Betsy Bloomingdale, 93, socialite and fashion leader who was the widow of Alfred Bloomingdale, the department store heir, and a celebrated hostess to royalty, world dignitaries and show business luminaries, died Tuesday at her Los Angeles home.
The cause was complications of a heart condition.
Bloomingdale was a high-octane doyenne of the Social Register whose friendships encompassed presidents and princes, tycoons and leaders of government, entertainment, publishing and the arts.
She lived in palatial homes in Los Angeles and New York; shopped for $20,000 gowns at Paris houses of couture; frolicked with the Kissingers, the Cronkites and Malcolm Forbes on Rupert Murdoch's yacht in Morocco; attended the royal wedding of Prince Charles and Lady Diana in 1981; and dined regularly with President Ronald Reagan and First Lady Nancy Reagan at the White House in the 1980s.
In the exclusive Holmby Hills section of L.A., her neighbors over the years were Hollywood legends: Barbara Stanwyck, Jack Benny, Bing Crosby, Frank Sinatra and Michael Jackson. She kept diaries of the dinner parties she had given since the late 1950s, many for charities, and took photographs of table settings to avoid using the same one twice. She was perennially on lists of the world's best-dressed women.
For decades, she and her husband were trusted friends of the Reagans. With homes a few minutes apart in Los Angeles, they shared soirees, holiday gatherings and family occasions, and celebrated a succession of Reagan's triumphs as he, with the help of Alfred Bloomingdale and others in the Reagan "kitchen cabinet," ascended from film star to the California governorship in 1967 and to the presidency in 1981.
When the Reagans moved to the White House, the Bloomingdales took an apartment at the Watergate complex. Betsy Bloomingdale was Nancy Reagan's confidante during her husband's political career and, especially, afterward, during the emotional stresses of his battle with Alzheimer's disease in the 1990s and his death in 2004.
After her own husband's death in 1982, Bloomingdale, who was accustomed to seeing her name only in society columns, was drawn into a lurid tabloid scandal when his longtime mistress, Vicki Morgan, sued the Bloomingdale estate and his widow for $10 million for breach of promise. She claimed that Alfred Bloomingdale, in exchange for her companionship, had promised her lifetime support and a house.

#### Work instruction
Copy the passage of the Betsy Bloomingdale obituary above word for word, starting at "Bloomingdale was a" and ending at "and the arts.".

#### Raw data
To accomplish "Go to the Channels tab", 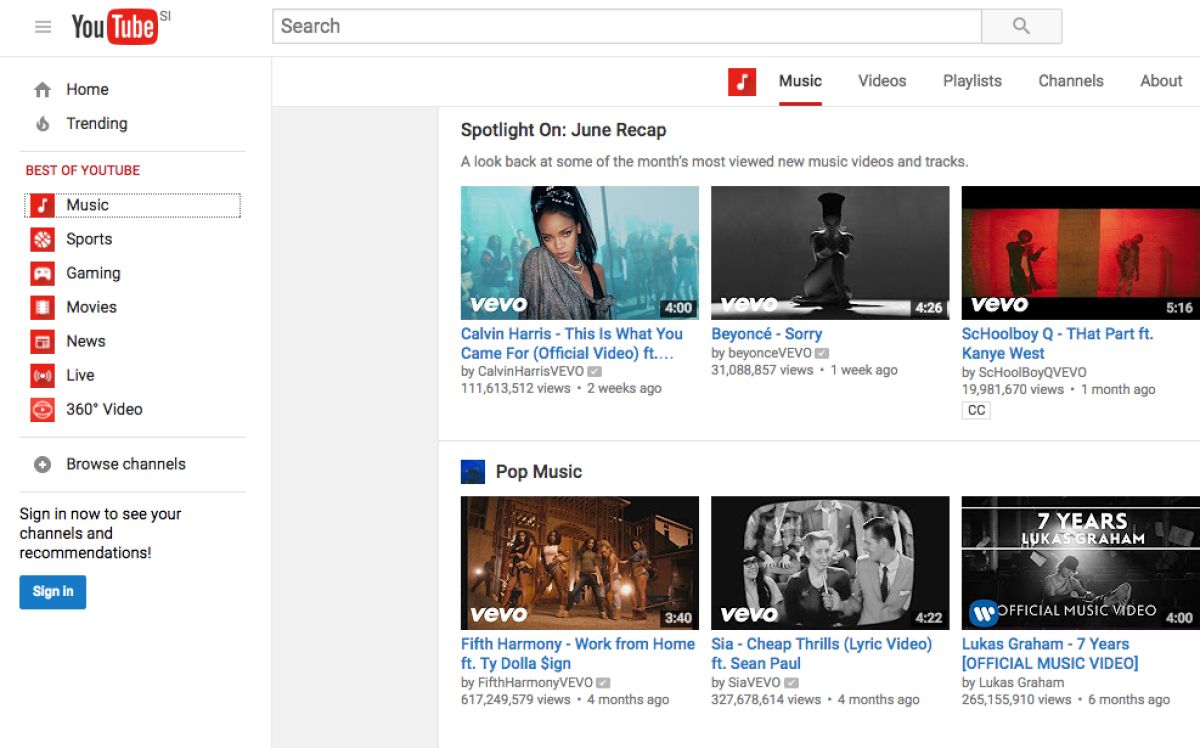I will (x=1070, y=81).
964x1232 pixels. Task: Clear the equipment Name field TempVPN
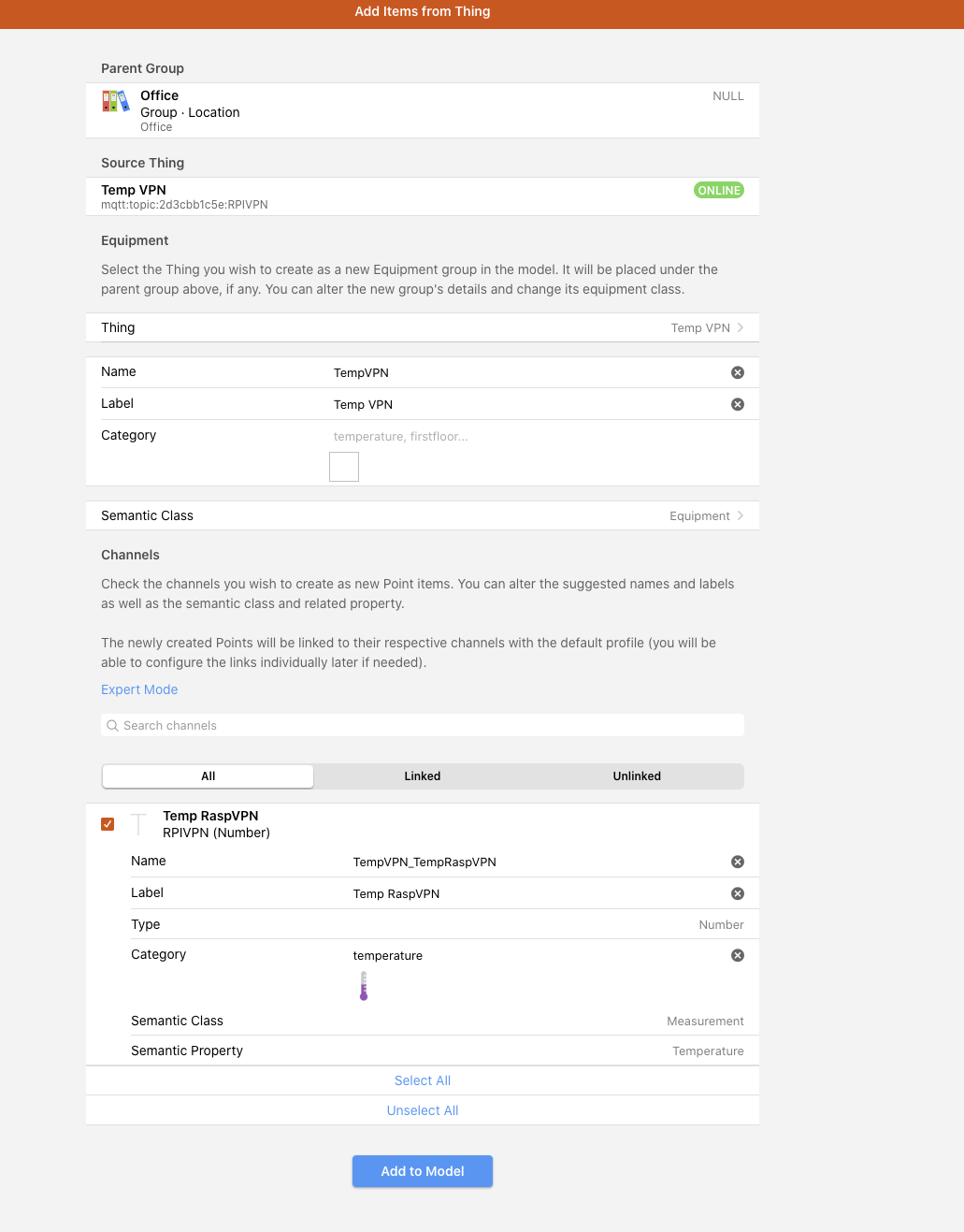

#### Task result
Bloomingdale was a high-octane doyenne of the Social Register whose friendships encompassed presidents and princes, tycoons and leaders of government, entertainment, publishing and the arts.